California is taking legal action against everyone involved with Criminal Minds
CBS’ Criminal Minds may have ended earlier this year, but that’s not stopping California’s Department Of Fair Employment And Housing from taking steps against what it characterizes as an “unchecked” environment of “intimidating, hostile, and offensive” behavior from Gregory St. Johns, the show’s director of photography. According to The Hollywood Reporter, California has filed an “extraordinary” suit against various studios and executive producers involved in the show, including CBS Studios, ABC Signature Studios, The Walt Disney Company, and other individual people based on accusations that the show’s executive-producing team “protected” St. Johns for years. Furthermore, the suits says that the producers on Criminal Minds not only knew about the alleged behavior but also “condoned it” by taking “no necessary steps to prevent sex-based harassment and discrimination” and by firing “anyone who resisted or who tacitly evaded St. Johns’ advances or abuse.”

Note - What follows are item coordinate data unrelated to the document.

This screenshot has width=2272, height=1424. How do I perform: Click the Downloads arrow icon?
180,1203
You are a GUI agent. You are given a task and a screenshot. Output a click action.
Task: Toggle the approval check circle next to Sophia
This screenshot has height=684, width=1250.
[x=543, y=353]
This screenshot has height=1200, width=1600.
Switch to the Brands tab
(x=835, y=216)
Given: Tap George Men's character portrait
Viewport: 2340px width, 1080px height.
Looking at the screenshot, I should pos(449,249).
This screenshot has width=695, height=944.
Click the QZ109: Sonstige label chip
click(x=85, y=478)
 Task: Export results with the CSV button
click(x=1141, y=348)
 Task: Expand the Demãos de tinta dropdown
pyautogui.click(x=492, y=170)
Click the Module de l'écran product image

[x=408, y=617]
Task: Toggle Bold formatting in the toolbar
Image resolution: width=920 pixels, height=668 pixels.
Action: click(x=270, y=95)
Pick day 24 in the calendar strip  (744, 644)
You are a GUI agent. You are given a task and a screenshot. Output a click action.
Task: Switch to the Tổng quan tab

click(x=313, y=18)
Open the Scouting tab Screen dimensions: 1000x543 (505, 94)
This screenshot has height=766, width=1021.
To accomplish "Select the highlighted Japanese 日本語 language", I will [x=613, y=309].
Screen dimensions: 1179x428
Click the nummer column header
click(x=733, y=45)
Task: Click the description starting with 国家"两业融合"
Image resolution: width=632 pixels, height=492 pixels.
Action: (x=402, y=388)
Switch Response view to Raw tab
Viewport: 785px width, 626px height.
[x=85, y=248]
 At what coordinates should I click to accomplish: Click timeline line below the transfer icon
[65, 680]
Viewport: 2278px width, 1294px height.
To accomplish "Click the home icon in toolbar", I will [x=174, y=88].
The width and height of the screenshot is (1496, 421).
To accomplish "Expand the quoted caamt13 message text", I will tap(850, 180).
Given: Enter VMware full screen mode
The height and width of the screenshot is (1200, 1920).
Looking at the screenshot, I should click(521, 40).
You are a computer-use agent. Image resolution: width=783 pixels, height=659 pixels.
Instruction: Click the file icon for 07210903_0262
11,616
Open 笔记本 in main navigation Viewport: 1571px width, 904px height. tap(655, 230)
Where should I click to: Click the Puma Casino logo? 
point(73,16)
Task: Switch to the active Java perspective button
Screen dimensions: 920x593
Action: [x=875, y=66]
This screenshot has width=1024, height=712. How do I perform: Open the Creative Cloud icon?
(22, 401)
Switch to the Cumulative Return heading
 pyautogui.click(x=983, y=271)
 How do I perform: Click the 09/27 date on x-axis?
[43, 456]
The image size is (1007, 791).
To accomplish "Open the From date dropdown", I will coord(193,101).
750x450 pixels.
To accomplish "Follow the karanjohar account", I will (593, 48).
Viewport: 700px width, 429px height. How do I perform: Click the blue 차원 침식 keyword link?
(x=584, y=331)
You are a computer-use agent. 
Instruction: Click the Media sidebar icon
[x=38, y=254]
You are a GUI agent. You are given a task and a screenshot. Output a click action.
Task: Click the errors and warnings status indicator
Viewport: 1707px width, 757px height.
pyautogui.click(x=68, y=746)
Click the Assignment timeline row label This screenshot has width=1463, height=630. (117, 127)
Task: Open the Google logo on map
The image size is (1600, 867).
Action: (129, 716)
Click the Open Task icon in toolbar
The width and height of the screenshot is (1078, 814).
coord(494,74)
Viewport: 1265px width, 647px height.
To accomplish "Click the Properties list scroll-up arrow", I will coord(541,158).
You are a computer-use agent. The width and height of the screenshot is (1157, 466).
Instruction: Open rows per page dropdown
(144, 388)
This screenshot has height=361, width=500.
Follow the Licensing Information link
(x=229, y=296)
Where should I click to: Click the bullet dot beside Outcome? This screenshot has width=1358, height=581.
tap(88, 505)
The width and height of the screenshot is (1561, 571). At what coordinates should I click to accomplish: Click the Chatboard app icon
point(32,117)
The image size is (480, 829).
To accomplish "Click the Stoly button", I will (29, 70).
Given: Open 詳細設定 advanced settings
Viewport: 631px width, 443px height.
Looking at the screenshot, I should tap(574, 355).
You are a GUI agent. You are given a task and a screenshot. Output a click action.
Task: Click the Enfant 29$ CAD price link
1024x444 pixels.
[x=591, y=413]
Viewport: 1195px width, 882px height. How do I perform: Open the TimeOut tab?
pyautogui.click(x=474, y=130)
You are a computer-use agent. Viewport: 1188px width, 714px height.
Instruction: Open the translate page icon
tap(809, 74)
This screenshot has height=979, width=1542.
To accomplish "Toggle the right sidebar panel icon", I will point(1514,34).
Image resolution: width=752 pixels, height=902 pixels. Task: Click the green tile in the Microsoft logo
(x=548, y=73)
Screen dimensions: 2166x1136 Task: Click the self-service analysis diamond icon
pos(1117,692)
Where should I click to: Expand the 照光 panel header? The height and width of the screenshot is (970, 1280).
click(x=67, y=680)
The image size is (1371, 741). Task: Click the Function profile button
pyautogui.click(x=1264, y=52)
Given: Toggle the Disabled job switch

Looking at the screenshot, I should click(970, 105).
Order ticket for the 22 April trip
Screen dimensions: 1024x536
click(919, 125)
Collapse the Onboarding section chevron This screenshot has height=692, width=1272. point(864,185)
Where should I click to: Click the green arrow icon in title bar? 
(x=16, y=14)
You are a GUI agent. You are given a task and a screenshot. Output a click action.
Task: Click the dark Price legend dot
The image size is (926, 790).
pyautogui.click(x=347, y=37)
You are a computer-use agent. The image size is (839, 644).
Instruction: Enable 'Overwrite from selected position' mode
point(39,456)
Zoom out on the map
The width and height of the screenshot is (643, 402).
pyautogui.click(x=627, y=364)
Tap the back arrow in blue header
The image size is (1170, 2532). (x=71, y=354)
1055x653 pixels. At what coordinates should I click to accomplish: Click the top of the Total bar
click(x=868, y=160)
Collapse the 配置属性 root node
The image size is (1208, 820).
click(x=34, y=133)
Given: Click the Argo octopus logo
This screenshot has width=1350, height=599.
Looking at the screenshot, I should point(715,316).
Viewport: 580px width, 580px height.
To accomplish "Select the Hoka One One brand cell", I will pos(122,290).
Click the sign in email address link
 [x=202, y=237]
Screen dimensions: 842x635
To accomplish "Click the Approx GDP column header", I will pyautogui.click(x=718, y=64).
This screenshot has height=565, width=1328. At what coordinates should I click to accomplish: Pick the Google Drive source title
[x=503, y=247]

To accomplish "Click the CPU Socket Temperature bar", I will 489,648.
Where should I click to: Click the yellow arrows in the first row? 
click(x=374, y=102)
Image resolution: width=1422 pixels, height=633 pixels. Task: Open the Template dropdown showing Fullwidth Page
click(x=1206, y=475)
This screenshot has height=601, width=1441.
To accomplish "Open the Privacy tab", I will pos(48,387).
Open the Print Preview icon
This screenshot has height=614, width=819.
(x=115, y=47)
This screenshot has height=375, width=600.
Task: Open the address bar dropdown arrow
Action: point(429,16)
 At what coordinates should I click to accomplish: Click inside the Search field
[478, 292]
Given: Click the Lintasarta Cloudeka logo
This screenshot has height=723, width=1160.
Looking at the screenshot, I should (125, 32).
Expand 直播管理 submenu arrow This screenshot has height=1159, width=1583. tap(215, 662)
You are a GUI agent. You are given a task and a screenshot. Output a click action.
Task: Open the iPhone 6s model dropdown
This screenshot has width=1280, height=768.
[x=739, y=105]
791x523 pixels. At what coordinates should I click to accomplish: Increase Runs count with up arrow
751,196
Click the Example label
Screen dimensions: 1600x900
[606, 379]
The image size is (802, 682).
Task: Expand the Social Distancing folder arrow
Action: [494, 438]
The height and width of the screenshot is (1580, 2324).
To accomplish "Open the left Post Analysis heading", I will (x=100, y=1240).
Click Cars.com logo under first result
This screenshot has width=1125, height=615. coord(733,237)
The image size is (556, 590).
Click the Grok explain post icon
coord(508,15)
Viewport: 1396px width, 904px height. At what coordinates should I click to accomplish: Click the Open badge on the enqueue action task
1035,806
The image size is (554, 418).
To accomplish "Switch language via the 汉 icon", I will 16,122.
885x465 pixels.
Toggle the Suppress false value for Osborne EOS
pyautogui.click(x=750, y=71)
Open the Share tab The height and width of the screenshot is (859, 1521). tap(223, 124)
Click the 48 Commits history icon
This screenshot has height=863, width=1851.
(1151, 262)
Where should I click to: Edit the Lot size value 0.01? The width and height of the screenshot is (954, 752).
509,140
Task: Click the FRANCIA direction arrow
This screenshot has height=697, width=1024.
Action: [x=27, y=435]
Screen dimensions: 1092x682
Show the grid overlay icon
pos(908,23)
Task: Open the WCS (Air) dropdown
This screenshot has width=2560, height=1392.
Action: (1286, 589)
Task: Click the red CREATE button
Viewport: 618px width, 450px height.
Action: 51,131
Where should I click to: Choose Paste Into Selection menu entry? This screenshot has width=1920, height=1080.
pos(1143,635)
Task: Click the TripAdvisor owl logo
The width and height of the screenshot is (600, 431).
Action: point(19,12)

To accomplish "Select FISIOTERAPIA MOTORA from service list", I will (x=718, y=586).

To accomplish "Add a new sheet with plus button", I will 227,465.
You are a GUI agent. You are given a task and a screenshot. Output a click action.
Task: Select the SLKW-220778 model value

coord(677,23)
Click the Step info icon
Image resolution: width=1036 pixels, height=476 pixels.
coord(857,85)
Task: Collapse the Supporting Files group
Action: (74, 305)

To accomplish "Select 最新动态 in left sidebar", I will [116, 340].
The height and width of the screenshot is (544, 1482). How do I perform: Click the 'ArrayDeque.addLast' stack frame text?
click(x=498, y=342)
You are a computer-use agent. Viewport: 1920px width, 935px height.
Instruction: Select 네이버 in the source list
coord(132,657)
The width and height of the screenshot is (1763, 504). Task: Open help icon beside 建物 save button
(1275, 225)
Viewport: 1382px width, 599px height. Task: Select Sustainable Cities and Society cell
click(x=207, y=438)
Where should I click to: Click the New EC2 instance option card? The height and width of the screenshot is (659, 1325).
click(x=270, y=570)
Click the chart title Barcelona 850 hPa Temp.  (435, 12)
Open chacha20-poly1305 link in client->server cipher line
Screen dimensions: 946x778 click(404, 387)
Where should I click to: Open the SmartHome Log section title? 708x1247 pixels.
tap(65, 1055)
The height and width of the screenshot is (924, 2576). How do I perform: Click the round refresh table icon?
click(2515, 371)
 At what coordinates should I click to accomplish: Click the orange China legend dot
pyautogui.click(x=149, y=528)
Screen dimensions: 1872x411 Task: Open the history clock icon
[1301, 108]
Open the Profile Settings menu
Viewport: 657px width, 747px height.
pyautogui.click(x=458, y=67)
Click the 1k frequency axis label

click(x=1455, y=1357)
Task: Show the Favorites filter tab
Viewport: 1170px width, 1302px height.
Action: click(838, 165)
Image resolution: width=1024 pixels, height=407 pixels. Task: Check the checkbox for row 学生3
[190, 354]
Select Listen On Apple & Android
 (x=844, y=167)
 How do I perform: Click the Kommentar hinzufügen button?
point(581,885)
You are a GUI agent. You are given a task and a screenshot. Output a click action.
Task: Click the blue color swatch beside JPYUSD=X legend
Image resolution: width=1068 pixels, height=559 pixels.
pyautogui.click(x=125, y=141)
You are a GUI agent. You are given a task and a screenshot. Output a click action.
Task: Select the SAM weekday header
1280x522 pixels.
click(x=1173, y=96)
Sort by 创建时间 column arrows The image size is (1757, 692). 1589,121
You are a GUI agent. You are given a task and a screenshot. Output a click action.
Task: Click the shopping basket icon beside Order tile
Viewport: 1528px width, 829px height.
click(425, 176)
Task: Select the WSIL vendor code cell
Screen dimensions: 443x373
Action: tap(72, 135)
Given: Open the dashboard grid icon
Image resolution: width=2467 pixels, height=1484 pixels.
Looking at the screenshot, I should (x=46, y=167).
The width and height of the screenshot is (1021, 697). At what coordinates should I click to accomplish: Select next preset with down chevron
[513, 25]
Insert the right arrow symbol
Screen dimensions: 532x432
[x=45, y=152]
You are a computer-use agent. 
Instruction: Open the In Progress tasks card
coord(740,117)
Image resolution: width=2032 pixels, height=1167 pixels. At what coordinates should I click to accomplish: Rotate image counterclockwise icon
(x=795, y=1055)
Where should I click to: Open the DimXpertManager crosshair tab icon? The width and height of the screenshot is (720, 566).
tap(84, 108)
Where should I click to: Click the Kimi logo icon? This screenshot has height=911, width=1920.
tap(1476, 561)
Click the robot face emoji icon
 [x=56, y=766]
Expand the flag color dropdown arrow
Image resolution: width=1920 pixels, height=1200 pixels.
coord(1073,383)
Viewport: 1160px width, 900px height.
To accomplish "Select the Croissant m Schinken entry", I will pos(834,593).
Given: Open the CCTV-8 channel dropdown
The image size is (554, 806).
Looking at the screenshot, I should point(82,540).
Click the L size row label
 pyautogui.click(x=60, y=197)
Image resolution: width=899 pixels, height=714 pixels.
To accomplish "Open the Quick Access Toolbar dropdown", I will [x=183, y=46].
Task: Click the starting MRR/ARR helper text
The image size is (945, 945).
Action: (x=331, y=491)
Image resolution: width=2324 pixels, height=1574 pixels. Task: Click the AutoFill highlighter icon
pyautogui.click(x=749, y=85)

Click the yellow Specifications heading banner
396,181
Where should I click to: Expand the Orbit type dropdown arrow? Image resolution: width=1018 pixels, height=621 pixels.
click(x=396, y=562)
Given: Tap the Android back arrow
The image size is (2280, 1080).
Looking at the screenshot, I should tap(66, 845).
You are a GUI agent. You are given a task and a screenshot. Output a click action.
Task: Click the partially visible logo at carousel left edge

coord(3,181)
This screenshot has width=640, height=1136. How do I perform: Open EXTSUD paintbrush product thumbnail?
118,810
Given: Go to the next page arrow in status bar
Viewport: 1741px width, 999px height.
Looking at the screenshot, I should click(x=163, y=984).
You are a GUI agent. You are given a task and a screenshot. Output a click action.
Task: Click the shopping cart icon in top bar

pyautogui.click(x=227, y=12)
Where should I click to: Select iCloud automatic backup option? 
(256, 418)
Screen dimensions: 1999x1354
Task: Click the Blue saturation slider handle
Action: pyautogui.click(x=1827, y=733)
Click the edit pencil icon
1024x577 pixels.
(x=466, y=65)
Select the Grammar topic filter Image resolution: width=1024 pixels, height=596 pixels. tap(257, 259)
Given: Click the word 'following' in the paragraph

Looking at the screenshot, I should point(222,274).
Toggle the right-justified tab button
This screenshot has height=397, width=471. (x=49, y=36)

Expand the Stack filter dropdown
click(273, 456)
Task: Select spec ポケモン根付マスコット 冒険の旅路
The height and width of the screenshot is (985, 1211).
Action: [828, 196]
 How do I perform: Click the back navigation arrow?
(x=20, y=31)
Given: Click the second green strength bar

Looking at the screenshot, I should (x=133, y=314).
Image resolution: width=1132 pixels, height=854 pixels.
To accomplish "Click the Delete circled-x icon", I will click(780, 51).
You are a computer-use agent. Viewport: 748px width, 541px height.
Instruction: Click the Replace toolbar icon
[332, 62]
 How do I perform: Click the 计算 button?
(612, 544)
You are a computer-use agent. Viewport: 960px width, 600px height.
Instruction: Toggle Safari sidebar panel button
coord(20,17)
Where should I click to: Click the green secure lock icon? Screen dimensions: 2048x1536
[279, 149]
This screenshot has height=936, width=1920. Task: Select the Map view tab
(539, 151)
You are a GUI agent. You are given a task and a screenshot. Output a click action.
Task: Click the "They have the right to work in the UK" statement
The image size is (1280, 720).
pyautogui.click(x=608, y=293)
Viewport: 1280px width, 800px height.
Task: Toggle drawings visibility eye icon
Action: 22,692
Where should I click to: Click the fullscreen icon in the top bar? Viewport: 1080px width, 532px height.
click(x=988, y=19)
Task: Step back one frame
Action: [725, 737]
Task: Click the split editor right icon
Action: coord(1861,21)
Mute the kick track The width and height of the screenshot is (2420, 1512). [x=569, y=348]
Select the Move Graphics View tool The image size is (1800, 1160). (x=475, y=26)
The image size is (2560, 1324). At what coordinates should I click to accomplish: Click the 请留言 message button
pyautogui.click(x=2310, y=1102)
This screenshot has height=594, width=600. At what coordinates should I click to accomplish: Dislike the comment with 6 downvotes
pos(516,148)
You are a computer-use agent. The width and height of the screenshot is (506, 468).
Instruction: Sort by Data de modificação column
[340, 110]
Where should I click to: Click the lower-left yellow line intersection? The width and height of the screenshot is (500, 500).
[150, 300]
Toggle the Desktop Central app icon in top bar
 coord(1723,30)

The suit says that over a dozen men were fired by the show at St. Johns’ request and accuses the Walt Disney Company’s employee relations department of conducting “inadequate investigations designed to exonerate St. Johns.” It goes on to say that no action was taken until the media began reporting on the allegations against St. Johns, but even after he was fired, he still received an “enhanced severance.” You can read the full complaint in the THR articlelinked above, which says that the state is looking for “compensatory and punitive damages” as well as “injunctive declaratory, and equitable relief” from the many defendants.
Neither St. Johns nor Disney has publicly responded to the suit, but THR says it will update its story if/when that happens.